The match finished the most one-sided single goal victory I have certainly ever been to at that point in my life, and a very welcome first points on the road this season lifted Saints to ninth position. However, it became clear early in the following week that Broadfoot, MacKenzie and stand in centre half Paul McGinn wouldn’t make the Livingston match, and with Jack Baird of course currently on football remand at Morton this left Saints in the incredible position of having no fit first team defenders permanently contracted to the club available for selection.

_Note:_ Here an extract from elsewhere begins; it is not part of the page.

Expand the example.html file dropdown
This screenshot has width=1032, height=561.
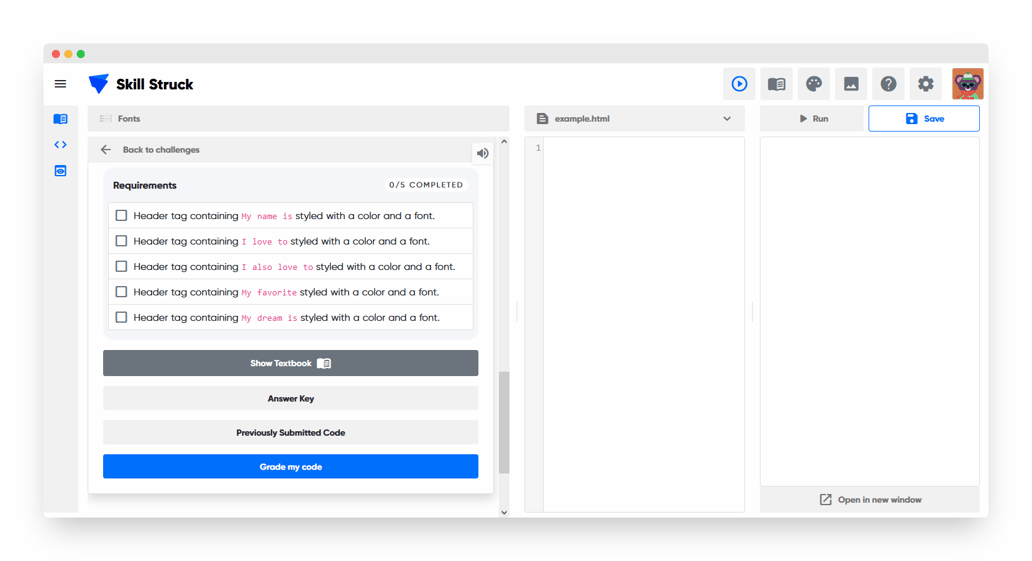727,119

We did of course have two loan defenders; Calum Waters and Sean McLoughlin, and with converted winger to central midfielder and now stand in right back Ryan Flynn deputising at full back, this left Goodwin a decision to make about who would partner the influential McLoughlin at centre half, with suggestions ranging from Stephen McGinn, Cody Cooke, Sam Foley and Alan Wardrop.

The manager went for none of these however, with Foley still injured and Wardrop currently training for his bare bum boxing match in the New Year, young Scott Glover was drafted in from the under 20’s squad to make his first team debut. It was as difficult a task as you could imagine for the youngster, with an inexperienced centre half to his left and a makeshift right back the other side, before we even consider the weather and the fact Livingston are about as in your face as Alan Lithgow at a hen do.

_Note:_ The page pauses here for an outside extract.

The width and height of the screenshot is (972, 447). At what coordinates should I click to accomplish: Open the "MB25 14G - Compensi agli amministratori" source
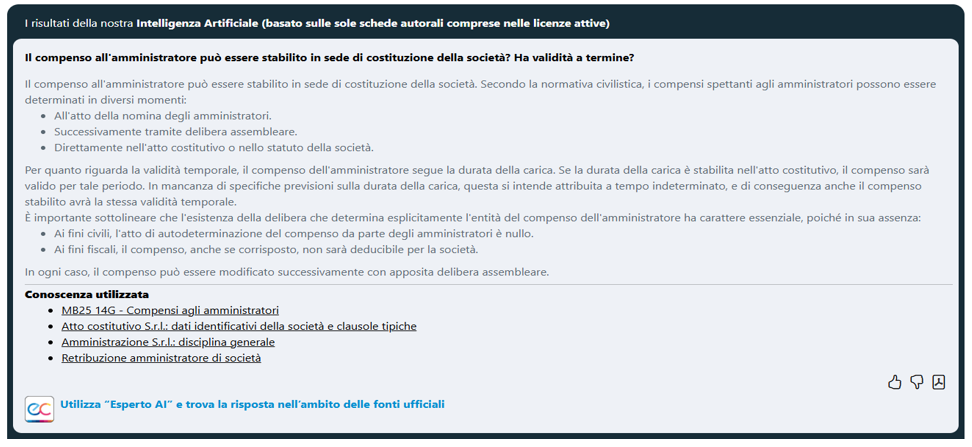(170, 310)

On a day so cold the match mascot was a penguin, Saints makeshift defence struggled with the howling wind and terrible underfoot conditions with Ryan Flynn guilty of miskicking a clearance after thirteen minutes allowing Souda to run through and place a smart left foot shot inside Hladky’s far post to give the away side the lead to the delight of their 100 fans.

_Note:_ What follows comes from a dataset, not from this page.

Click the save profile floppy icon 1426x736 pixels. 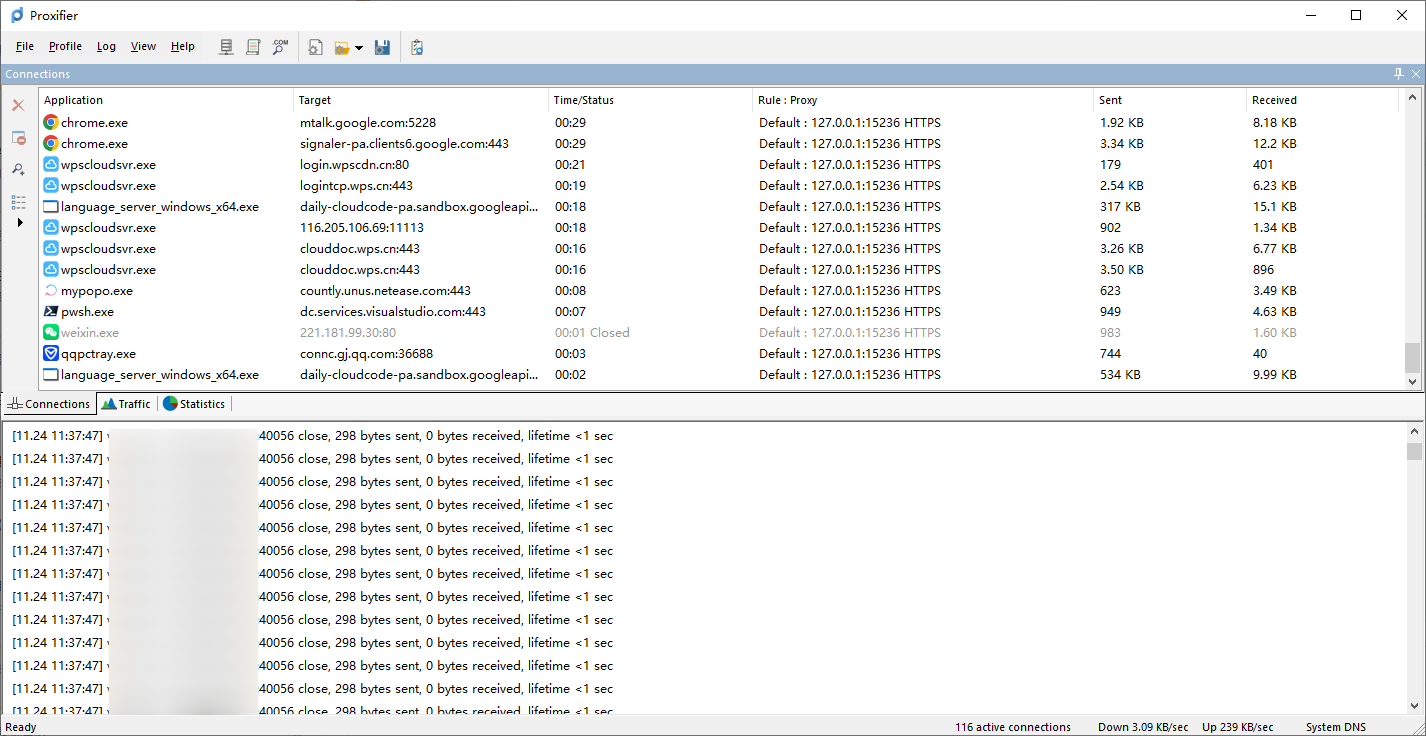coord(382,47)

Saints kept at it though, and apart from Glover, were unchanged from the Hamilton match with Durmus again impressing down the left where although he might not always get the better of his man, there is little doubt he goes about attacking with relentless purpose. Up top, Obika and Morias were linking well again, and the equaliser came through the pair as the latter outmuscled two Livingston goons before threading a beautiful cross onto Morias who slotted it under the keeper and into the net.

With Saints having the advantage of the wind second half, it was important to go in level at half time, but with the last touch of the ball on 45 minutes, some calamitous defending and goalkeeping resulted in Jim Guthrie having a free header from 5 yards and he steered it into the net from a Sibbald free klick to give the guests the lead again.

Early in the second period, Glover was caught out of position and when the covering McLoughlin slipped, Souda was in once more and after some fine close control on his chest volleyed home neatly from 10 yards to extend the lead of the visitors to two goals and make the score 3-1. At this point I considered the game over, in fact I thought that at 2-1 as we were so fragile defensively at the fault of absolutely nobody I would add, but the introduction of Tony Andreu for the injured McAllister and then Cooke for Glover changed the match completely as the conditions helped Saints claw a way back into a decent match considering the wind was making an absolute mockery of players attempts at playing any kind of attractive football.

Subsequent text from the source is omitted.